Maybe more but hard to count there are so many.
----- Original Message -----
From: <james.bair at snet.net>
To: "CT Birding Listserv" <ctbirds at lists.ctbirding.org>
Sent: Friday, July 30, 2010 2:13 PM
Subject: Re: [CT Birds] Hummer Behavior
As others have written, hummingbirds (certainly the Ruby-Throats) are
notoriously territorial. Most of us who observe them have similar anecdotes.
We see photographs from Alabama or the Southwest of a dozen hummers at a
feeder or something, and it looks like they are all humming Kumbyah. But
those Alabama photos are normally of starving migrants who have just crossed
the Gulf of Mexico, and those Arizona or California photos are often
post-breeding dispersal. Even then, the people who observe the feeders note
that there is usually some kind of pecking order. A couple of years ago I
happened to be birding along the shore in late August or early September
when a lot of hummingbirds were migrating. Quite a few passed by in the
course of the day, but like Hawks, they were all flying singly. When people
see rare hummingbirds--like the Rufous this week in Stamford--they are
normally single indivduals. Back a few years ago when two Calliopes showed
up in New York City, people noted that they were first-year birds, so they
were likely nest mates, or at least had not had any breeding experience so
the territoriality had not kicked in yet.
My parents in New Hartford used to put out a hummingbird feeder, and so did
their next door neighbors. All summer my parents would have one hummingbird
come, usually a female. Their next door neighbors would have a male all
summer. They were probably mated, but since the male hummers are not
involved in rearing the young, we noted that each one had its own territory.

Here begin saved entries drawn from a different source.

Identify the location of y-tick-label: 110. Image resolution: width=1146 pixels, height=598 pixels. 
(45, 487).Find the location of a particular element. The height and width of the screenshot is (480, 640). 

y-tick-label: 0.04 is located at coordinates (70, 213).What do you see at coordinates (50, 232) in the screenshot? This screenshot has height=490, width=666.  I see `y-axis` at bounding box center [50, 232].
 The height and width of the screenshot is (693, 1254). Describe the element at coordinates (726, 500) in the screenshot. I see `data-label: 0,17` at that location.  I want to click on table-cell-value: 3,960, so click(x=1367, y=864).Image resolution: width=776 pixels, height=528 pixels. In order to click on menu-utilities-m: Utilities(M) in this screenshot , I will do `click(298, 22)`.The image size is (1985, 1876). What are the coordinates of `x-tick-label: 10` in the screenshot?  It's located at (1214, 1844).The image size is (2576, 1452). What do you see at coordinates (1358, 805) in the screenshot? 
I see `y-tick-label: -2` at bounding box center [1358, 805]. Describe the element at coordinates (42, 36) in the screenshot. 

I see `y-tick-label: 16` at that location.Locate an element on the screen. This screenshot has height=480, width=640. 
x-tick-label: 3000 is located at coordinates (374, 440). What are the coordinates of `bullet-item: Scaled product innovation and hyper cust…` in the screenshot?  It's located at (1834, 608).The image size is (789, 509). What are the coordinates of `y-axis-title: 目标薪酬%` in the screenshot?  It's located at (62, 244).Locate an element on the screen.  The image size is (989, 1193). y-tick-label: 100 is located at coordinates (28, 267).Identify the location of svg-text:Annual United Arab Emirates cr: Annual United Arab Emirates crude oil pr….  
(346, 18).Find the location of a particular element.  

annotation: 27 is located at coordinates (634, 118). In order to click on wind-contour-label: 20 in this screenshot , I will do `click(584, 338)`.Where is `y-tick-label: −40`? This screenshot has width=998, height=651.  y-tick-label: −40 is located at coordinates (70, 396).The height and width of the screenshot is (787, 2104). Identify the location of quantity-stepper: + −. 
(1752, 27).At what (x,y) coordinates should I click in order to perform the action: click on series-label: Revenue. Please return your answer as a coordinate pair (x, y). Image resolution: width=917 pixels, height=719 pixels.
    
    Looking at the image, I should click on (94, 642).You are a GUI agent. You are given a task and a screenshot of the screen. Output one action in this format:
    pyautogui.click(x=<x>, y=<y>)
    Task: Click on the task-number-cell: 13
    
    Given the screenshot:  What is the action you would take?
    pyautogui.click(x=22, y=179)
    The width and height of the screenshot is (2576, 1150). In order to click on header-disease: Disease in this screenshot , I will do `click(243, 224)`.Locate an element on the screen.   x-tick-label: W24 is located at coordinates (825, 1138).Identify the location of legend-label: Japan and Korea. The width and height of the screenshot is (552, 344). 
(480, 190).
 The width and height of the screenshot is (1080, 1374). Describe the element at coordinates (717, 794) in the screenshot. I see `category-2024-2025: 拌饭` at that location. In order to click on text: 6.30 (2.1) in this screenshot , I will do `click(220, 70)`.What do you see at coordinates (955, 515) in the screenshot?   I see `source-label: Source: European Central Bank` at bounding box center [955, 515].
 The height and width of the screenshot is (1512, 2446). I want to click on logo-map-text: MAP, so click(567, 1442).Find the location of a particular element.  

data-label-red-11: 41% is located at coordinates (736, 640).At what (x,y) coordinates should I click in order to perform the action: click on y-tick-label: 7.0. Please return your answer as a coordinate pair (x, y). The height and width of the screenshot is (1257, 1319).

Hummingbirds will chase just about anything that flies out of its immediate
territory even hawks and crows.
Having said that, I have noted in my backyard a shaky truce. The alpha
female who has successfully chased away another female and a male all summer
seems to have had a change. Two weeks ago she was at the feeder when the
male came by. She started at him, but he "clicked," and she calmed down and
perched on the clothesline next to the feeder. He then proceeded to do a
mating "dance" in front of her with the clicks and parabola that you see
illustrated in the bird books. Since then I have seen them at least
tolerating one another on two occasions, and on one occasion the male chased
the female away.Still, it seems like they still have a pretty wide comfort
zone as long as they are on territory.